Consumer-led sustainability priorities center on a ‘proximity effect’ as people value tangible sustainability initiatives such as green spaces and biophilic design, or local sourcing and community connection.

This proximity effect reveals sustainability factors which people directly interact with score higher than perceived abstract environmental commitments. Local sourcing (68%) outperforms eco-conscious brands (66%), suggesting that consumers value tangible community connection, while the importance of wellbeing and green spaces near workplaces is the most important factor overall, with 73% agreeing. 

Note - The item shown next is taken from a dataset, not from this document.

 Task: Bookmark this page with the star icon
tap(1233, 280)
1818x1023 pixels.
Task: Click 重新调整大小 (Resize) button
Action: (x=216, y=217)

Health and wellness are top priorities for people, increasingly driving consumer decisions on where to live and visit, with direct impact on requirements for ‘destination spaces’ in cities, neighborhoods and workplaces. With 71% of respondents agreeing it's important to live in a healthy city and 68% ranking health & wellness as an important factor that influences their choice of place for different activities, wellness trends continue to reshape real estate. 

Reflecting wider trends in the wellness consumer sector, younger generations are more health conscious are driving this, with 76% of those aged 25-34 years prioritizing healthy cities and 71% ranking health and wellness the top factors for the places they visit. 

Developers and occupiers should focused on integrating features that support physical health, mental wellbeing and social health in building design and placemaking. 68% agree that health and wellness is extremely or very important in choosing where they visit for leisure and entertainment, and 64% agree it is extremely or very important for retail amenities. In addition to the inclusion of health-focussed brands, developments should consider careful choices of material finishes and greenery, active design principles – encouraging movement through design features – and community spaces for enhancing social engagement.

In workplaces, health and wellbeing requires more holistic approaches that consider not just wellness amenities in offices but designing for lower stress environments and enhance social interaction. Recent JLL research shows that mental wellness and burnout risk are top concerns for employees worldwide in 2025; 77% of full-time workers surveyed in this research think green spaces near their workplace improves wellbeing. Considering the wider impacts of workplace design wellbeing alongside locational and amenity factors is required for occupiers to meet the expectations and needs of employees.